#### WORK TASK:
Reproduce the records below; each should match the original exactly.

==== EXERCISE DATA

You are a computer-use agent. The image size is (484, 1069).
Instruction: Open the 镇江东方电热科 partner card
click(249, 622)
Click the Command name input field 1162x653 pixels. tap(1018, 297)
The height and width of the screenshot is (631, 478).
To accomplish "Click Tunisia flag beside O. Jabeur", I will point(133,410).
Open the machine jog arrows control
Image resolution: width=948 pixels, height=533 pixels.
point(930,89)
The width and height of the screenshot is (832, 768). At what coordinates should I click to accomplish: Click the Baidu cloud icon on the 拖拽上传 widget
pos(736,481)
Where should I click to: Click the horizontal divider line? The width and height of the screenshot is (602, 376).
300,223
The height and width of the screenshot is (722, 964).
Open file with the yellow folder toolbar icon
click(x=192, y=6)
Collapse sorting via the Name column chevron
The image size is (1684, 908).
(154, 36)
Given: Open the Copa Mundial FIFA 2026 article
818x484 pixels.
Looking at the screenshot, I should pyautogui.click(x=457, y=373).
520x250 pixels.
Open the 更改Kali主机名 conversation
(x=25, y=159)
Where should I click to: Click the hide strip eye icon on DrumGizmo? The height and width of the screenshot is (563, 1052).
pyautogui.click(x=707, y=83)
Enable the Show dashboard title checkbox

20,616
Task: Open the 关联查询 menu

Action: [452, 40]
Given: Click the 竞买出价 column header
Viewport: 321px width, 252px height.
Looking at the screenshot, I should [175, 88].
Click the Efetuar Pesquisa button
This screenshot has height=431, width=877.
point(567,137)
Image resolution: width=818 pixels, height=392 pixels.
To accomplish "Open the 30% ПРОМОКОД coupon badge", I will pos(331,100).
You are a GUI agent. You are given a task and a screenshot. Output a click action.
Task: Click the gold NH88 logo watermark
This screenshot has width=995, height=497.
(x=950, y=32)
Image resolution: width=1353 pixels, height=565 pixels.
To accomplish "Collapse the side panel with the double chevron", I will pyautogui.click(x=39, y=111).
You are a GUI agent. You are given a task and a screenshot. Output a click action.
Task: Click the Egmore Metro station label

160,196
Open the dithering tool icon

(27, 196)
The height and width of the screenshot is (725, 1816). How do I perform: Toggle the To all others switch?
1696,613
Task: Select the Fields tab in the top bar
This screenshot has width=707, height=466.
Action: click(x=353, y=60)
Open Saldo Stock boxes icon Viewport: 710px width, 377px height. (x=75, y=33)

========

#### SOLUTION FOR THIS EXERCISE:
You are a computer-use agent. The image size is (484, 1069).
Instruction: Open the 镇江东方电热科 partner card
click(249, 622)
Click the Command name input field 1162x653 pixels. tap(1018, 297)
The height and width of the screenshot is (631, 478).
To accomplish "Click Tunisia flag beside O. Jabeur", I will point(133,410).
Open the machine jog arrows control
Image resolution: width=948 pixels, height=533 pixels.
point(930,89)
The width and height of the screenshot is (832, 768). At what coordinates should I click to accomplish: Click the Baidu cloud icon on the 拖拽上传 widget
pos(736,481)
Where should I click to: Click the horizontal divider line? The width and height of the screenshot is (602, 376).
300,223
The height and width of the screenshot is (722, 964).
Open file with the yellow folder toolbar icon
click(x=192, y=6)
Collapse sorting via the Name column chevron
The image size is (1684, 908).
(154, 36)
Given: Open the Copa Mundial FIFA 2026 article
818x484 pixels.
Looking at the screenshot, I should pyautogui.click(x=457, y=373).
520x250 pixels.
Open the 更改Kali主机名 conversation
(x=25, y=159)
Where should I click to: Click the hide strip eye icon on DrumGizmo? The height and width of the screenshot is (563, 1052).
pyautogui.click(x=707, y=83)
Enable the Show dashboard title checkbox

20,616
Task: Open the 关联查询 menu

Action: [452, 40]
Given: Click the 竞买出价 column header
Viewport: 321px width, 252px height.
Looking at the screenshot, I should [175, 88].
Click the Efetuar Pesquisa button
This screenshot has height=431, width=877.
point(567,137)
Image resolution: width=818 pixels, height=392 pixels.
To accomplish "Open the 30% ПРОМОКОД coupon badge", I will pos(331,100).
You are a GUI agent. You are given a task and a screenshot. Output a click action.
Task: Click the gold NH88 logo watermark
This screenshot has width=995, height=497.
(x=950, y=32)
Image resolution: width=1353 pixels, height=565 pixels.
To accomplish "Collapse the side panel with the double chevron", I will pyautogui.click(x=39, y=111).
You are a GUI agent. You are given a task and a screenshot. Output a click action.
Task: Click the Egmore Metro station label

160,196
Open the dithering tool icon

(27, 196)
The height and width of the screenshot is (725, 1816). How do I perform: Toggle the To all others switch?
1696,613
Task: Select the Fields tab in the top bar
This screenshot has width=707, height=466.
Action: click(x=353, y=60)
Open Saldo Stock boxes icon Viewport: 710px width, 377px height. (x=75, y=33)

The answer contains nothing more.